Dzmitry Rawneyka

Personal information
- Full name: Dzmitry Vasilevich Rawneyka
- Date of birth: 13 May 1980 (age 45)
- Place of birth: Grodno, Byelorussian SSR, Soviet Union
- Height: 1.81 m (5 ft 11+1⁄2 in)
- Position(s): Defender

Team information
- Current team: Belarus (assistant)

Youth career
- 1996–1999: Neman-Belcard Grodno

Senior career*
- Years: Team / Apps / (Gls)
- 1996–2002: Neman Grodno / 110 / (8)
- 1996–1999: → Neman-2 Grodno / 60 / (8)
- 2003–2005: Torpedo Moscow / 32 / (1)
- 2004: → Rotor Volgograd (loan) / 6 / (1)
- 2006: Shakhtyor Soligorsk / 11 / (1)
- 2006–2007: Neman Grodno / 30 / (0)
- 2008: Dnepr Mogilev / 29 / (0)
- 2009–2014: Neman Grodno / 132 / (3)

International career
- 2000–2001: Belarus U21 / 13 / (0)
- 2003–2004: Belarus / 8 / (0)

Managerial career
- 2017–2019: Belarus U21 (assistant)
- 2019–: Belarus (assistant)

= Dzmitry Rawneyka =

Belarusian footballer and coach

Dzmitry Vasilevich Rawneyka (Дзмітрый Васiлевiч Раўнейка; Дмитрий Васильевич Ровнейко; born 13 May 1980) is a former Belarusian professional footballer.
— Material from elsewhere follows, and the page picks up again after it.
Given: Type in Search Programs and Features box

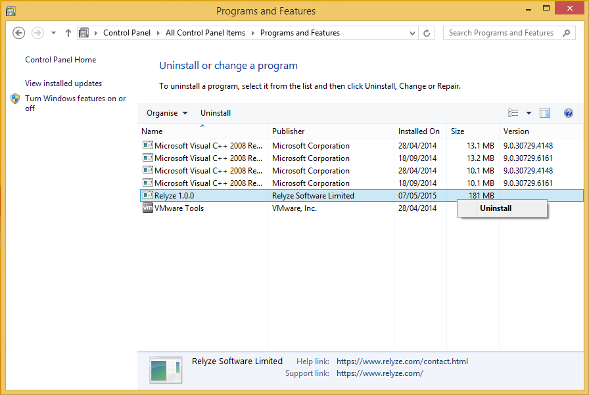Looking at the screenshot, I should click(x=501, y=33).
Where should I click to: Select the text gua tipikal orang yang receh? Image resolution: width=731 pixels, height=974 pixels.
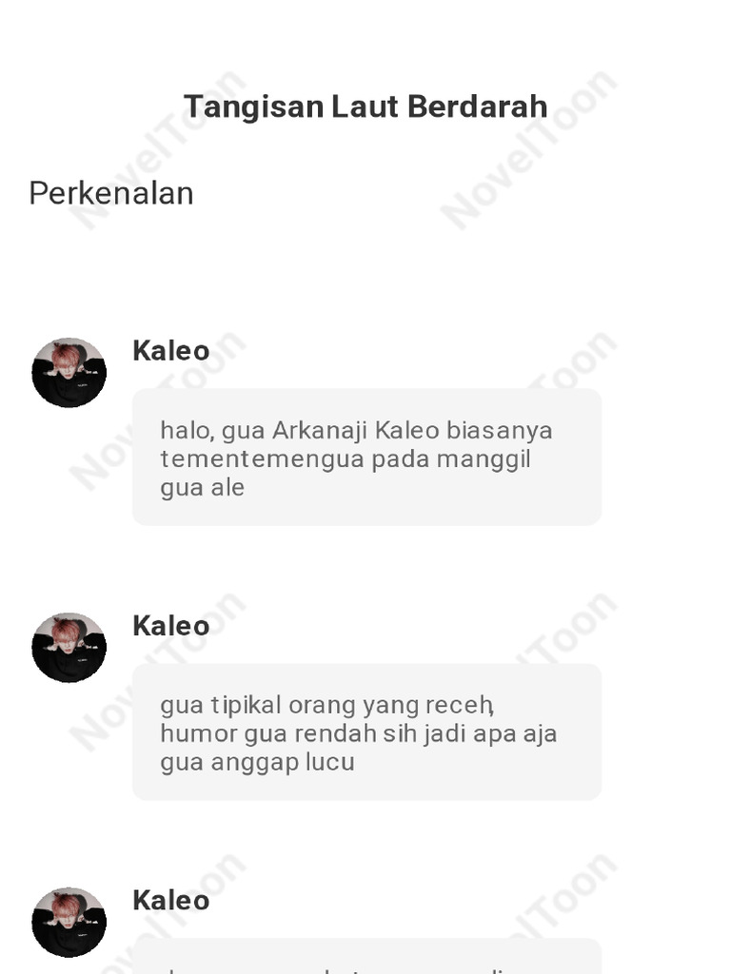click(x=327, y=705)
He is currently a part of the coaching staff of Belarus.

==Career==
Born in Grodno, Rawneyka began playing football in FC Neman Grodno's youth system. He joined the senior side and made his Belarusian Premier League debut in 1998. He had a spell in the Russian Premier League with FC Torpedo Moscow and FC Rotor Volgograd but has spent most of his playing career with Neman Grodno.

==International==
Rawneyka has made eight appearances for the Belarus national football team.